##### Data for this task #####

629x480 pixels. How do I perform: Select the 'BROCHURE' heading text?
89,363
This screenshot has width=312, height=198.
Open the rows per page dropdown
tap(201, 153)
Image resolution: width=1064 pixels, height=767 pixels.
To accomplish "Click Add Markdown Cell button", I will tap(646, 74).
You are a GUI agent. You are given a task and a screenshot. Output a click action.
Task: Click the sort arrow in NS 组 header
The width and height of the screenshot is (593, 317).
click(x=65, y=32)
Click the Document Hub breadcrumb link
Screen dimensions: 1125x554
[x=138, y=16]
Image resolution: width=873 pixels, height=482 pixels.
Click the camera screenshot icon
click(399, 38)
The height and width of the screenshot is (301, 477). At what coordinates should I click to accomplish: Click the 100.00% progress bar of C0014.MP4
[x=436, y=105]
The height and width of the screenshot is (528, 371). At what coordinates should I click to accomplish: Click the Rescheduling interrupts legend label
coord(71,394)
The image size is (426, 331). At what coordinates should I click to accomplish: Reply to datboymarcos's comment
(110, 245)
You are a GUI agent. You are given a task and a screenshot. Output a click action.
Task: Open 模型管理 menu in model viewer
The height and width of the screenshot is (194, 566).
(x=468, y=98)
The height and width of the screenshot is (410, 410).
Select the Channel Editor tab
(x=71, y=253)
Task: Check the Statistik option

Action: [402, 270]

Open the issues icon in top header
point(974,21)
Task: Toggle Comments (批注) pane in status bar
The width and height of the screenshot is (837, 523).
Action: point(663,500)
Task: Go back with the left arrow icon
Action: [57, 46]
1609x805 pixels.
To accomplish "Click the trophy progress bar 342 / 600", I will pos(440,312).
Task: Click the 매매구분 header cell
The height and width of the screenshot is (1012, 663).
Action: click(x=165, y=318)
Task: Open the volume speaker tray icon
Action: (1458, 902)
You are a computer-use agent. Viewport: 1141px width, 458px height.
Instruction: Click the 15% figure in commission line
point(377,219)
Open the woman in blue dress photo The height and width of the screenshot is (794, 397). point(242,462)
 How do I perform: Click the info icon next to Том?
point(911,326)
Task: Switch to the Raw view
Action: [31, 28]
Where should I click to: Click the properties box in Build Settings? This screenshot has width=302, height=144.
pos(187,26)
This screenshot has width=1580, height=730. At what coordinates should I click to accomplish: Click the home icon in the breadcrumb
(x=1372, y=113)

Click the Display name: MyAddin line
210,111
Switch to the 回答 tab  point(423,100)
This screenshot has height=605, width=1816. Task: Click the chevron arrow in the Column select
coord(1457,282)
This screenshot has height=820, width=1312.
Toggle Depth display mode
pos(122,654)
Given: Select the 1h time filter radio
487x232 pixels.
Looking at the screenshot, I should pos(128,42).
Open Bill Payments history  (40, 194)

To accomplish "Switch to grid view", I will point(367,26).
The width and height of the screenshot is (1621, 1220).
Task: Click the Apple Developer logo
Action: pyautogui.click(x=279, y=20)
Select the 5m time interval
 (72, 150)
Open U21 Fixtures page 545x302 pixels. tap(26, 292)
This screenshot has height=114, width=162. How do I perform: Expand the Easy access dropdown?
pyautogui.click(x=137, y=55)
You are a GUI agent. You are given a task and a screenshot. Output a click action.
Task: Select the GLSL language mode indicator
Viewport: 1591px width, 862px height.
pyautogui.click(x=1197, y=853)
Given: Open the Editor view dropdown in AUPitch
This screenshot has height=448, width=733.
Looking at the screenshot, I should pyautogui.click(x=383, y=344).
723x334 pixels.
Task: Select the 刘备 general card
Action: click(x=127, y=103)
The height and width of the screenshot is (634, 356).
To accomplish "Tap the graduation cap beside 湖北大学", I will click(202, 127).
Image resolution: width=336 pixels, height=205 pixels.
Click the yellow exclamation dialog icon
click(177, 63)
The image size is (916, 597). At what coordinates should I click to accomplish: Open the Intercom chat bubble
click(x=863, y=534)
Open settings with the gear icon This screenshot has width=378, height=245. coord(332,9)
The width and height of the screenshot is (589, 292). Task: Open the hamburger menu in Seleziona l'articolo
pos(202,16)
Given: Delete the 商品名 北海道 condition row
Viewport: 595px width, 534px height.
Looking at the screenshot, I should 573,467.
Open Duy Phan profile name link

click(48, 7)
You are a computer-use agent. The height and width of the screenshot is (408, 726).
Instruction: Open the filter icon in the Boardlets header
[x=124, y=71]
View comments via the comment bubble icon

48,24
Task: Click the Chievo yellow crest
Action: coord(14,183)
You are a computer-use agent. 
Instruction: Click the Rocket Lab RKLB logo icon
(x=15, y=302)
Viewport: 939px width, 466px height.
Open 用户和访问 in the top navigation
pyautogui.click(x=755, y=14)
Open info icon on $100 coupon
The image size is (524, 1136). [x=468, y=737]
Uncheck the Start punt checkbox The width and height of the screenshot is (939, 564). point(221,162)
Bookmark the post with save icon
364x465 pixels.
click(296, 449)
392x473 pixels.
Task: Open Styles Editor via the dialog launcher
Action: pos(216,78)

#####

Copy all of the rows above character for character, keeping every line and coordinate unchanged.

629x480 pixels. How do I perform: Select the 'BROCHURE' heading text?
89,363
This screenshot has width=312, height=198.
Open the rows per page dropdown
tap(201, 153)
Image resolution: width=1064 pixels, height=767 pixels.
To accomplish "Click Add Markdown Cell button", I will tap(646, 74).
You are a GUI agent. You are given a task and a screenshot. Output a click action.
Task: Click the sort arrow in NS 组 header
The width and height of the screenshot is (593, 317).
click(x=65, y=32)
Click the Document Hub breadcrumb link
Screen dimensions: 1125x554
[x=138, y=16]
Image resolution: width=873 pixels, height=482 pixels.
Click the camera screenshot icon
click(399, 38)
The height and width of the screenshot is (301, 477). At what coordinates should I click to accomplish: Click the 100.00% progress bar of C0014.MP4
[x=436, y=105]
The height and width of the screenshot is (528, 371). At what coordinates should I click to accomplish: Click the Rescheduling interrupts legend label
coord(71,394)
The image size is (426, 331). At what coordinates should I click to accomplish: Reply to datboymarcos's comment
(110, 245)
You are a GUI agent. You are given a task and a screenshot. Output a click action.
Task: Open 模型管理 menu in model viewer
The height and width of the screenshot is (194, 566).
(x=468, y=98)
The height and width of the screenshot is (410, 410).
Select the Channel Editor tab
(x=71, y=253)
Task: Check the Statistik option

Action: [402, 270]

Open the issues icon in top header
point(974,21)
Task: Toggle Comments (批注) pane in status bar
The width and height of the screenshot is (837, 523).
Action: point(663,500)
Task: Go back with the left arrow icon
Action: [57, 46]
1609x805 pixels.
To accomplish "Click the trophy progress bar 342 / 600", I will pos(440,312).
Task: Click the 매매구분 header cell
The height and width of the screenshot is (1012, 663).
Action: click(x=165, y=318)
Task: Open the volume speaker tray icon
Action: (1458, 902)
You are a computer-use agent. Viewport: 1141px width, 458px height.
Instruction: Click the 15% figure in commission line
point(377,219)
Open the woman in blue dress photo The height and width of the screenshot is (794, 397). point(242,462)
 How do I perform: Click the info icon next to Том?
point(911,326)
Task: Switch to the Raw view
Action: [31, 28]
Where should I click to: Click the properties box in Build Settings? This screenshot has width=302, height=144.
pos(187,26)
This screenshot has width=1580, height=730. At what coordinates should I click to accomplish: Click the home icon in the breadcrumb
(x=1372, y=113)

Click the Display name: MyAddin line
210,111
Switch to the 回答 tab  point(423,100)
This screenshot has height=605, width=1816. Task: Click the chevron arrow in the Column select
coord(1457,282)
This screenshot has height=820, width=1312.
Toggle Depth display mode
pos(122,654)
Given: Select the 1h time filter radio
487x232 pixels.
Looking at the screenshot, I should pos(128,42).
Open Bill Payments history  (40, 194)

To accomplish "Switch to grid view", I will point(367,26).
The width and height of the screenshot is (1621, 1220).
Task: Click the Apple Developer logo
Action: pyautogui.click(x=279, y=20)
Select the 5m time interval
 (72, 150)
Open U21 Fixtures page 545x302 pixels. tap(26, 292)
This screenshot has height=114, width=162. How do I perform: Expand the Easy access dropdown?
pyautogui.click(x=137, y=55)
You are a GUI agent. You are given a task and a screenshot. Output a click action.
Task: Select the GLSL language mode indicator
Viewport: 1591px width, 862px height.
pyautogui.click(x=1197, y=853)
Given: Open the Editor view dropdown in AUPitch
This screenshot has height=448, width=733.
Looking at the screenshot, I should pyautogui.click(x=383, y=344).
723x334 pixels.
Task: Select the 刘备 general card
Action: click(x=127, y=103)
The height and width of the screenshot is (634, 356).
To accomplish "Tap the graduation cap beside 湖北大学", I will click(202, 127).
Image resolution: width=336 pixels, height=205 pixels.
Click the yellow exclamation dialog icon
click(177, 63)
The image size is (916, 597). At what coordinates should I click to accomplish: Open the Intercom chat bubble
click(x=863, y=534)
Open settings with the gear icon This screenshot has width=378, height=245. coord(332,9)
The width and height of the screenshot is (589, 292). Task: Open the hamburger menu in Seleziona l'articolo
pos(202,16)
Given: Delete the 商品名 北海道 condition row
Viewport: 595px width, 534px height.
Looking at the screenshot, I should 573,467.
Open Duy Phan profile name link

click(48, 7)
You are a computer-use agent. The height and width of the screenshot is (408, 726).
Instruction: Open the filter icon in the Boardlets header
[x=124, y=71]
View comments via the comment bubble icon

48,24
Task: Click the Chievo yellow crest
Action: coord(14,183)
You are a computer-use agent. 
Instruction: Click the Rocket Lab RKLB logo icon
(x=15, y=302)
Viewport: 939px width, 466px height.
Open 用户和访问 in the top navigation
pyautogui.click(x=755, y=14)
Open info icon on $100 coupon
The image size is (524, 1136). [x=468, y=737]
Uncheck the Start punt checkbox The width and height of the screenshot is (939, 564). point(221,162)
Bookmark the post with save icon
364x465 pixels.
click(296, 449)
392x473 pixels.
Task: Open Styles Editor via the dialog launcher
Action: pos(216,78)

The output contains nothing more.